No kidding. Lawyers don’t want to get far from Seoul. Sixty-two hundred in the Seoul Bar Association—how many in the Incheon and Kyonggi Province Bar Associations? These are basically the outskirts of Seoul. I’d bet those two have another 2500 members.

Proximity to Seoul makes it easier to line them up against the wall when the revolution comes.

It’s important to note that these figures do not include judges and public prosecutors as “lawyers”—this is a private-practice headcount only. And foreign-admitted legal consultants certainly aren’t included either. Still, the number 10,000 is still just a drop in the bucket. My Washington State Bar Association number, from 1997, is 27252—and Washington has only about 4.5 million people.

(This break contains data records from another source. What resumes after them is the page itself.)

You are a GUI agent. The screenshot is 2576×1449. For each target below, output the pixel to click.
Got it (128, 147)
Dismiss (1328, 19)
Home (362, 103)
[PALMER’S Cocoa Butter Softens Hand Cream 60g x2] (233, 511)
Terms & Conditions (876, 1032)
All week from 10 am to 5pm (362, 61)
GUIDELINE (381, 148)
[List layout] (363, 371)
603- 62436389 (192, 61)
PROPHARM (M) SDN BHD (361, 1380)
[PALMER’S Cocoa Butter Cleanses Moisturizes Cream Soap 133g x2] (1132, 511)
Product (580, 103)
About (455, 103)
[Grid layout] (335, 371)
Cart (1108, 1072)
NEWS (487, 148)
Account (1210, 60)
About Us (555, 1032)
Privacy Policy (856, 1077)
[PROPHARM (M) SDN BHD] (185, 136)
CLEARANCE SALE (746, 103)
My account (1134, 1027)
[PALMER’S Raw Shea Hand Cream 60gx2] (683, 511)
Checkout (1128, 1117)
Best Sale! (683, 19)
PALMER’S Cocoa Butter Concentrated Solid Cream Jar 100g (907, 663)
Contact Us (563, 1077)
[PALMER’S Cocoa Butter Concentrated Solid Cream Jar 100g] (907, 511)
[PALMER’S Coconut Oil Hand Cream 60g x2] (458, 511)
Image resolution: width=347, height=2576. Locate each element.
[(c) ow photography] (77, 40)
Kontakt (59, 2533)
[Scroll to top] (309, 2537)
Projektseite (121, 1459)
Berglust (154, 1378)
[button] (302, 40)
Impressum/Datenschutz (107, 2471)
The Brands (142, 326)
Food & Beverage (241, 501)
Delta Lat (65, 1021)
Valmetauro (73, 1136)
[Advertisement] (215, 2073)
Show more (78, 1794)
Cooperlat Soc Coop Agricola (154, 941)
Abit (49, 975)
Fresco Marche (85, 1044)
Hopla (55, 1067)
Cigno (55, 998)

The bar admission number has been increasing by 1000 a year the last five years (not all of them went into private practice, though; some become judges and prosecutors). Before that it had climbed to 1000 from a level of only 300 per year. So the bar association skews quite young—or at least new. What this means is that the population of experienced lawyers, to say nothing of English-speaking experienced lawyers, is still extremely constrained—there is still a need for Uncle B and also for opening of the Korean market to foreign law firms.

Comments

1 Responses to This Entry

  1. Bender on

    Japanese lawyer numbers are about 30,000 now.  Japan is 3 times as populous as Korea and over 3.5 times GDP, so Korea and Japan seem to follow the same pattern.  Like Korea, Japan was letting only several hundred each year, then raised the number up to 1,000 and they were trying to make it into 3,000 but now they’re reconsidering. The legal market wasn’t as big as they thought it was.  Newly admitted lawyers are having tough times finding jobs, it seems like.  According to a recent article in the WSJ, Japan’s M&A;figures last year were only 2.5% of the U.S. with only 5 hostile takeovers.  With that kind of a legal market, you don’t need that many lawyers...I wonder how the situation is in Korea?

    BTW, are you from the Emerald City?